Unemployment Benefits? Sure! Economic Growth? Forget About It

“We cannot allow one vote to stand in the way of supporting these Americans as they struggle to find work,” White House press secretary Jay Carney said in a statement, in defense of extending unemployment benefits yet again. “Both sides of the aisle have worked together to prevent this kind of hardship in the past, and neglecting to do so now is unacceptable — especially given the high long-term unemployment rate.”

Most people assume that it’s mean (and therefore wrong) for the federal government not to extend federal unemployment benefits; and that it’s likewise nice (and therefore right) to extend them.

Notice that in his statement, Carney acknowledges that high unemployment persists. Does he care to consider why? Is it possible that the policies of the last 5 years, as well as the previous years, have not worked? Should we consider something different?

Incredibly, nobody seems to ask or even consider these questions.

If it’s mean not to extend unemployment benefits, isn’t it equally mean not to lift the many burdens the federal government places on the private sector? With fewer burdens, more companies would hire. There would be more jobs. Employees would find themselves in an employees’ market, rather than an employer’s market, because the supply of jobs would increase relative to the number of people available to fill them. This would drive up salaries, benefits and the number of jobs available.

I don’t understand why it’s considered nice of the federal government to make millions more dependent on the federal dole. But it’s somehow not nice, or even mean, to lift burdens off of business.

EXCERPTED RECORDS =>
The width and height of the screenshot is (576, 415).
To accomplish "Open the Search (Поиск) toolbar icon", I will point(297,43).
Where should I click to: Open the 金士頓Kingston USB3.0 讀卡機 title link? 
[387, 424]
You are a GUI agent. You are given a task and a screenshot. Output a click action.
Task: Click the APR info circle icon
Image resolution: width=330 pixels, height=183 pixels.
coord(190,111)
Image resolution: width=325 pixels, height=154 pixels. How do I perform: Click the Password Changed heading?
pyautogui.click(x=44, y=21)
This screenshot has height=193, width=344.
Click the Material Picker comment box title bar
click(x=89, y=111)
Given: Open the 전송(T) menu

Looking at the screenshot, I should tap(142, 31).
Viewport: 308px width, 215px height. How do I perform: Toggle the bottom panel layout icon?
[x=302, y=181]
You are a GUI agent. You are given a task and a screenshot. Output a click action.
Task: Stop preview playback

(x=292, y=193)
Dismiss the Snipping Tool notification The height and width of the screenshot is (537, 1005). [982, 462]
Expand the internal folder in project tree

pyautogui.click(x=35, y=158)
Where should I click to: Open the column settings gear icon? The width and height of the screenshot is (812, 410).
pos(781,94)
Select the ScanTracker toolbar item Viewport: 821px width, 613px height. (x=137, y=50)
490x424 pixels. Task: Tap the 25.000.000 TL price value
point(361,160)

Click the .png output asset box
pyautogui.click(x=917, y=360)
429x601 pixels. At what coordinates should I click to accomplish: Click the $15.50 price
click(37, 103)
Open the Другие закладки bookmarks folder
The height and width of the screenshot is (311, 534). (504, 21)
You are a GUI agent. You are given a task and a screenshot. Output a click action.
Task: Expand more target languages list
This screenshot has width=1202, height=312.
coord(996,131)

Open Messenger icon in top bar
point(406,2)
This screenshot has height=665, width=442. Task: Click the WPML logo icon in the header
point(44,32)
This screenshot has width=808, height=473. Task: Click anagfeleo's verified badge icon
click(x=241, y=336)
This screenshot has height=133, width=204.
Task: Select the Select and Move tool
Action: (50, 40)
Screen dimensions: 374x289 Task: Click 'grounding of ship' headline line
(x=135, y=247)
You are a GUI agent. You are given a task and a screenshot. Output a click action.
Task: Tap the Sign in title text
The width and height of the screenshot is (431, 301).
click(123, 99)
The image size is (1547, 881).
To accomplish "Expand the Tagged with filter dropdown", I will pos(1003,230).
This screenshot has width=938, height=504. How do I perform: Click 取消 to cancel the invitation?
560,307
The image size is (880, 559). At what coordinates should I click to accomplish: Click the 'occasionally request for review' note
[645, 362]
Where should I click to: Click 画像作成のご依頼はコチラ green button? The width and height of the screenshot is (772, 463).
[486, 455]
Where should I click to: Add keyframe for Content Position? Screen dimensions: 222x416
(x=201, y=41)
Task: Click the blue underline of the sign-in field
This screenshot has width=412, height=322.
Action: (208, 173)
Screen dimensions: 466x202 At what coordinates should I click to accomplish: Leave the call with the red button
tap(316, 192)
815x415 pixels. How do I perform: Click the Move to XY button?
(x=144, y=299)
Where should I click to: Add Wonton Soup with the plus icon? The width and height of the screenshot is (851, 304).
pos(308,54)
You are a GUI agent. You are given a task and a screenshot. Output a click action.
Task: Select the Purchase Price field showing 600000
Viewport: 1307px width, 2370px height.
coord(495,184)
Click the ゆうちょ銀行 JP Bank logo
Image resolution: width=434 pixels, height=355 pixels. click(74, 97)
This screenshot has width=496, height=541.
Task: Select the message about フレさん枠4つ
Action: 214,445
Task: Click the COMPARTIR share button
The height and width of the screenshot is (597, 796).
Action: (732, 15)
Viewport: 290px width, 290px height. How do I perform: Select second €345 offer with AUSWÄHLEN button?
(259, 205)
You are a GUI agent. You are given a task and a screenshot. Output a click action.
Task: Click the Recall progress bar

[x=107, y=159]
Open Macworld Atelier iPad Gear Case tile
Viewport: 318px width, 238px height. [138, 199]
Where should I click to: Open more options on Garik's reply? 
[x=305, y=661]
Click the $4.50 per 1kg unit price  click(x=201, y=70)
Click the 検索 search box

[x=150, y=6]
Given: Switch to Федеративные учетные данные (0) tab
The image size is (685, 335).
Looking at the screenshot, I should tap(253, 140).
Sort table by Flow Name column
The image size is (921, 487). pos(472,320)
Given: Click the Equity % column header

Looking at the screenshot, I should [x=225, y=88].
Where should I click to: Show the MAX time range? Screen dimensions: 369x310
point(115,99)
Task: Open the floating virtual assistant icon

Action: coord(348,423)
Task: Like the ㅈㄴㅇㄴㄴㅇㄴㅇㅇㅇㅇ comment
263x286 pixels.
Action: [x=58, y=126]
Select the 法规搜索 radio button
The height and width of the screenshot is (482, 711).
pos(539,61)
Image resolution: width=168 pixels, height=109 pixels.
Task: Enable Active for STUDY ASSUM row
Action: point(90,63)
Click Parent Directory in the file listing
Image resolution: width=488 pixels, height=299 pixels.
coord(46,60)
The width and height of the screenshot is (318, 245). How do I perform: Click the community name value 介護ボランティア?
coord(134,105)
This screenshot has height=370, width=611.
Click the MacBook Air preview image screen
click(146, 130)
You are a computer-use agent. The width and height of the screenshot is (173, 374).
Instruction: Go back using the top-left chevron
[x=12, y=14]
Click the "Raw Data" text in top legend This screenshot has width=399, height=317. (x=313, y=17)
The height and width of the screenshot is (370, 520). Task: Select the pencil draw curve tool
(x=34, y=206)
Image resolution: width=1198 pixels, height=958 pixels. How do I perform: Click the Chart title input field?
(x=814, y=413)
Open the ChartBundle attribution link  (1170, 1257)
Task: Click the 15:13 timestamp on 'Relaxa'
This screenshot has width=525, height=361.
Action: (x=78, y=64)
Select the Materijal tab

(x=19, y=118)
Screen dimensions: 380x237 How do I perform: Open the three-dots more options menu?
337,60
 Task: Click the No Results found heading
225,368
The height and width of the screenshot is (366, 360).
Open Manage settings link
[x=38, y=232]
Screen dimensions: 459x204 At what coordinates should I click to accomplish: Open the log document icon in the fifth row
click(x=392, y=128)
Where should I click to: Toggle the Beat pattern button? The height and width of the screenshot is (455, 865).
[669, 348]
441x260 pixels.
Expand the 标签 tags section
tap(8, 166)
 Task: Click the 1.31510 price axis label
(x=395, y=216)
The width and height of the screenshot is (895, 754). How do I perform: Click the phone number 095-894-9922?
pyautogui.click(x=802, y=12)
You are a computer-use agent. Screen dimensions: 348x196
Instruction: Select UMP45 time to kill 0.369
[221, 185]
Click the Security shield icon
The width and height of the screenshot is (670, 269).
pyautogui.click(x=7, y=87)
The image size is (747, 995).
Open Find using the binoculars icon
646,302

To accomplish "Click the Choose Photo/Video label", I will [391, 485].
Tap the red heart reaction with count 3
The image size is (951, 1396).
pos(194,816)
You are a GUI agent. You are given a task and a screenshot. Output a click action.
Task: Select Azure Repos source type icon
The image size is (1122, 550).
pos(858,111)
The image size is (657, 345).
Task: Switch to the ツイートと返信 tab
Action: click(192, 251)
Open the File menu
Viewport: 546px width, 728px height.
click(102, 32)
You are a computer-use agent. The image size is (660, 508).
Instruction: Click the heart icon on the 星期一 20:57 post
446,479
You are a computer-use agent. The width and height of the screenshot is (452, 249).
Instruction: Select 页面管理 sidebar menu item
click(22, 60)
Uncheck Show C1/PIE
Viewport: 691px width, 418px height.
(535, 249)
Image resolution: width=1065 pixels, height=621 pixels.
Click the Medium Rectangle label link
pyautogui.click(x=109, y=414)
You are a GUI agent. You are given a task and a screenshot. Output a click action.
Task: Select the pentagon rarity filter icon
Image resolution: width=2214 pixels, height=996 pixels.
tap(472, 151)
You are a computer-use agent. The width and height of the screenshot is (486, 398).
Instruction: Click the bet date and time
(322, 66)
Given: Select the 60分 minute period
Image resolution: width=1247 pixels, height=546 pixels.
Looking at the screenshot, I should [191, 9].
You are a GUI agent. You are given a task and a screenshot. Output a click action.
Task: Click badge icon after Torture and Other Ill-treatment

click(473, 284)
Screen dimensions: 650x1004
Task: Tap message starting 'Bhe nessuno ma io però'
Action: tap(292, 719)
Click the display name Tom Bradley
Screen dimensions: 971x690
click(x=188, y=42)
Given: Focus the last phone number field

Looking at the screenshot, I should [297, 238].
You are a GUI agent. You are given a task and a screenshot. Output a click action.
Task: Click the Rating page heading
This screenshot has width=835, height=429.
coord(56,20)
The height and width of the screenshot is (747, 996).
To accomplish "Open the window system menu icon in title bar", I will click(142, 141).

STUDY QUESTIONS =>
a: Please answer these questions about the unemployment benefits piece, one line each:
(i) What is the job title of the person whose statement defends extending unemployment benefits?
(ii) According to the piece, what would more companies do if there were fewer burdens?
(iii) Which policies does the piece suggest may not have worked?
b: Carry the opinion piece on unemployment benefits forward from its final sentence.

ANSWERS BY ITEM =>
a:
(i) White House press secretary
(ii) Hire
(iii) The policies of the last 5 years, as well as the previous years

b:
For example, the income tax could be massively reduced — or eliminated and phased out, so far as I’m concerned. Ditto for the capital gains tax, and ditto for corporate taxes. Most of the federal regulatory agencies could be cut, and most of them eventually phased out. Of course fraud and contract violations would continue to be against the law, and we’d retain a court system for enforcing those. But the government would stop setting policies for businesses and instead leave it to customers and service/product providers to work it out in the marketplace. And of course Obamacare should be immediately and permanently repealed. And yes, Medicare, Medicaid and Social Security should be gradually privatized and eventually go away (they will eventually go bust anyway, as the numbers tell us.)

Such reforms would have the impact of allowing businesses — you know, the people who provide all the jobs — the opportunity to actually breathe. Yes, such reforms are significant course reversals of what we’ve been doing. But what we’ve been doing has not been working. Under Obama, we’ve done even more of it, and it’s working even less well. Government is not the solution, never has and never will be. It’s almost entirely the problem.

I wish more Americans would consider these alternatives. Instead, we mindlessly go along and keep expecting different results from the same old policies.

Massive, expansive government taxation and regulation did not begin with Obama. But he has accelerated it, and under his watch — by the admission of his own spokesman — nothing has improved. Hence, the supposed need for more unemployment extensions. But why isn’t anyone talking about the problems causing the continued high unemployment in the first place?!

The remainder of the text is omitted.